WHAT TO PRODUCE: Each record should be returned exactly as it is written.

MATERIAL FOR THIS EXERCISE:
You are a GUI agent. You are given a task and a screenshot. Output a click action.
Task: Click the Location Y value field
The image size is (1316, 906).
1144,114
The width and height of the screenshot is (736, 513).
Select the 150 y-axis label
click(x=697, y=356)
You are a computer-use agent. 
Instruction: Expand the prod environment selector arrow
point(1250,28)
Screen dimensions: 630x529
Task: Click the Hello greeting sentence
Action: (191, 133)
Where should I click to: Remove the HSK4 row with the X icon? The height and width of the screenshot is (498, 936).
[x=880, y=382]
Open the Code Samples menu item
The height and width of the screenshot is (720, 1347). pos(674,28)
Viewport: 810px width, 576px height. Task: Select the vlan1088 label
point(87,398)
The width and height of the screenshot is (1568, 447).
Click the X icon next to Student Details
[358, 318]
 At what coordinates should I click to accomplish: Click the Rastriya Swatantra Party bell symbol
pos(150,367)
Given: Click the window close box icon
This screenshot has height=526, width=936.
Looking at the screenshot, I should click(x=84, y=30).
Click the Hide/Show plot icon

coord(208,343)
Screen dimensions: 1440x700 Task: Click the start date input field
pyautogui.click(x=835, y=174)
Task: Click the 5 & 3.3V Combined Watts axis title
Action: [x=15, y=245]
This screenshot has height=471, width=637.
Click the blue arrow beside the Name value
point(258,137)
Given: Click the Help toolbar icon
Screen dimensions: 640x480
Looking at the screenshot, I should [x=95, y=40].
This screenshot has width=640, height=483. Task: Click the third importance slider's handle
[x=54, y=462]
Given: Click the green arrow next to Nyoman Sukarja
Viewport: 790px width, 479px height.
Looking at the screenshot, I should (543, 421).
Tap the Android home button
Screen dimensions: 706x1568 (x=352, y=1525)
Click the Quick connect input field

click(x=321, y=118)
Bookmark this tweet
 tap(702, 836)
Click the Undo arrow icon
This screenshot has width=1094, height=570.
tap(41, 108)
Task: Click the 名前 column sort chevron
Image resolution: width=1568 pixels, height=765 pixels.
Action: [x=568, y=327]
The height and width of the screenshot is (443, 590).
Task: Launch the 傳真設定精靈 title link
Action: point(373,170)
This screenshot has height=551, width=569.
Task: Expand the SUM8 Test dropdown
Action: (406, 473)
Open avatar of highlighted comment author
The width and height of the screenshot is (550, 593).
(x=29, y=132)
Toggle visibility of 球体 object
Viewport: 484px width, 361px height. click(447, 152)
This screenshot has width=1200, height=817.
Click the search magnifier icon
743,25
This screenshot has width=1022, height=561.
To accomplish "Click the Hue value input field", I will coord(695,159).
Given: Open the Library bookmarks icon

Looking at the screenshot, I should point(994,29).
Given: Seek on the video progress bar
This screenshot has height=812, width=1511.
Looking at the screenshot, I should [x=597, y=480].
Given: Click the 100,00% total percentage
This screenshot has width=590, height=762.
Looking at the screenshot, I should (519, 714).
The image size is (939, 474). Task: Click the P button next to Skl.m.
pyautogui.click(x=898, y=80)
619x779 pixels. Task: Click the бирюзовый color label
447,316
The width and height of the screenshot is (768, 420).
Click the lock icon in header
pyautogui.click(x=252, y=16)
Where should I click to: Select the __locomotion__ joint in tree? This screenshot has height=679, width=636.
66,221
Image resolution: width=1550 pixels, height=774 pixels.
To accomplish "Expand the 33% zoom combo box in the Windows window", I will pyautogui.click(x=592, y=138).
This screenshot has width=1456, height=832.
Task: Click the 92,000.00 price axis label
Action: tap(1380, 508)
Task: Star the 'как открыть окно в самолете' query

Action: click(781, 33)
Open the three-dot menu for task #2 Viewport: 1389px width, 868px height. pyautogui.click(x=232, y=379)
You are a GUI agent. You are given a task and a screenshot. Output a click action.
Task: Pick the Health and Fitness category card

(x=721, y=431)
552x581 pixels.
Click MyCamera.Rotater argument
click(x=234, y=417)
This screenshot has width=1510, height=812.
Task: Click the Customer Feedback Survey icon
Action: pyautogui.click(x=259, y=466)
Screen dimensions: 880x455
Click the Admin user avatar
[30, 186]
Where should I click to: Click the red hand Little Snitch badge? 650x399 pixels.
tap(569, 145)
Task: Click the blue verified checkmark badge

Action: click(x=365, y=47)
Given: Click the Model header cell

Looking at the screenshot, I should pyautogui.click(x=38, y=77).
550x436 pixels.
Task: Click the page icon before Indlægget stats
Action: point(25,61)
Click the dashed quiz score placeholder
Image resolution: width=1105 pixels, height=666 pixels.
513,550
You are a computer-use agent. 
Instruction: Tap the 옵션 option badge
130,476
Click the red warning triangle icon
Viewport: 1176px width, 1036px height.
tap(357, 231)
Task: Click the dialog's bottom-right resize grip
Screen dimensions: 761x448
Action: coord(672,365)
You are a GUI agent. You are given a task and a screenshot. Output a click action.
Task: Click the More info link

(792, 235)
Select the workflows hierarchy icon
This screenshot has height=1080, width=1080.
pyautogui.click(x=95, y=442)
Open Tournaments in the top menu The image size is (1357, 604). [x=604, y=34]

RESULT OF THE TASK:
You are a GUI agent. You are given a task and a screenshot. Output a click action.
Task: Click the Location Y value field
The image size is (1316, 906).
1144,114
The width and height of the screenshot is (736, 513).
Select the 150 y-axis label
click(x=697, y=356)
You are a computer-use agent. 
Instruction: Expand the prod environment selector arrow
point(1250,28)
Screen dimensions: 630x529
Task: Click the Hello greeting sentence
Action: (191, 133)
Where should I click to: Remove the HSK4 row with the X icon? The height and width of the screenshot is (498, 936).
[x=880, y=382]
Open the Code Samples menu item
The height and width of the screenshot is (720, 1347). pos(674,28)
Viewport: 810px width, 576px height. Task: Select the vlan1088 label
point(87,398)
The width and height of the screenshot is (1568, 447).
Click the X icon next to Student Details
[358, 318]
 At what coordinates should I click to accomplish: Click the Rastriya Swatantra Party bell symbol
pos(150,367)
Given: Click the window close box icon
This screenshot has height=526, width=936.
Looking at the screenshot, I should click(x=84, y=30).
Click the Hide/Show plot icon

coord(208,343)
Screen dimensions: 1440x700 Task: Click the start date input field
pyautogui.click(x=835, y=174)
Task: Click the 5 & 3.3V Combined Watts axis title
Action: [x=15, y=245]
This screenshot has height=471, width=637.
Click the blue arrow beside the Name value
point(258,137)
Given: Click the Help toolbar icon
Screen dimensions: 640x480
Looking at the screenshot, I should [x=95, y=40].
This screenshot has width=640, height=483. Task: Click the third importance slider's handle
[x=54, y=462]
Given: Click the green arrow next to Nyoman Sukarja
Viewport: 790px width, 479px height.
Looking at the screenshot, I should (543, 421).
Tap the Android home button
Screen dimensions: 706x1568 (x=352, y=1525)
Click the Quick connect input field

click(x=321, y=118)
Bookmark this tweet
 tap(702, 836)
Click the Undo arrow icon
This screenshot has width=1094, height=570.
tap(41, 108)
Task: Click the 名前 column sort chevron
Image resolution: width=1568 pixels, height=765 pixels.
Action: [x=568, y=327]
The height and width of the screenshot is (443, 590).
Task: Launch the 傳真設定精靈 title link
Action: point(373,170)
This screenshot has height=551, width=569.
Task: Expand the SUM8 Test dropdown
Action: (406, 473)
Open avatar of highlighted comment author
The width and height of the screenshot is (550, 593).
(x=29, y=132)
Toggle visibility of 球体 object
Viewport: 484px width, 361px height. click(447, 152)
This screenshot has width=1200, height=817.
Click the search magnifier icon
743,25
This screenshot has width=1022, height=561.
To accomplish "Click the Hue value input field", I will coord(695,159).
Given: Open the Library bookmarks icon

Looking at the screenshot, I should point(994,29).
Given: Seek on the video progress bar
This screenshot has height=812, width=1511.
Looking at the screenshot, I should [x=597, y=480].
Given: Click the 100,00% total percentage
This screenshot has width=590, height=762.
Looking at the screenshot, I should (519, 714).
The image size is (939, 474). Task: Click the P button next to Skl.m.
pyautogui.click(x=898, y=80)
619x779 pixels. Task: Click the бирюзовый color label
447,316
The width and height of the screenshot is (768, 420).
Click the lock icon in header
pyautogui.click(x=252, y=16)
Where should I click to: Select the __locomotion__ joint in tree? This screenshot has height=679, width=636.
66,221
Image resolution: width=1550 pixels, height=774 pixels.
To accomplish "Expand the 33% zoom combo box in the Windows window", I will pyautogui.click(x=592, y=138).
This screenshot has width=1456, height=832.
Task: Click the 92,000.00 price axis label
Action: tap(1380, 508)
Task: Star the 'как открыть окно в самолете' query

Action: click(781, 33)
Open the three-dot menu for task #2 Viewport: 1389px width, 868px height. pyautogui.click(x=232, y=379)
You are a GUI agent. You are given a task and a screenshot. Output a click action.
Task: Pick the Health and Fitness category card

(x=721, y=431)
552x581 pixels.
Click MyCamera.Rotater argument
click(x=234, y=417)
This screenshot has width=1510, height=812.
Task: Click the Customer Feedback Survey icon
Action: pyautogui.click(x=259, y=466)
Screen dimensions: 880x455
Click the Admin user avatar
[30, 186]
Where should I click to: Click the red hand Little Snitch badge? 650x399 pixels.
tap(569, 145)
Task: Click the blue verified checkmark badge

Action: click(x=365, y=47)
Given: Click the Model header cell

Looking at the screenshot, I should pyautogui.click(x=38, y=77).
550x436 pixels.
Task: Click the page icon before Indlægget stats
Action: point(25,61)
Click the dashed quiz score placeholder
Image resolution: width=1105 pixels, height=666 pixels.
513,550
You are a computer-use agent. 
Instruction: Tap the 옵션 option badge
130,476
Click the red warning triangle icon
Viewport: 1176px width, 1036px height.
tap(357, 231)
Task: Click the dialog's bottom-right resize grip
Screen dimensions: 761x448
Action: coord(672,365)
You are a GUI agent. You are given a task and a screenshot. Output a click action.
Task: Click the More info link

(792, 235)
Select the workflows hierarchy icon
This screenshot has height=1080, width=1080.
pyautogui.click(x=95, y=442)
Open Tournaments in the top menu The image size is (1357, 604). [x=604, y=34]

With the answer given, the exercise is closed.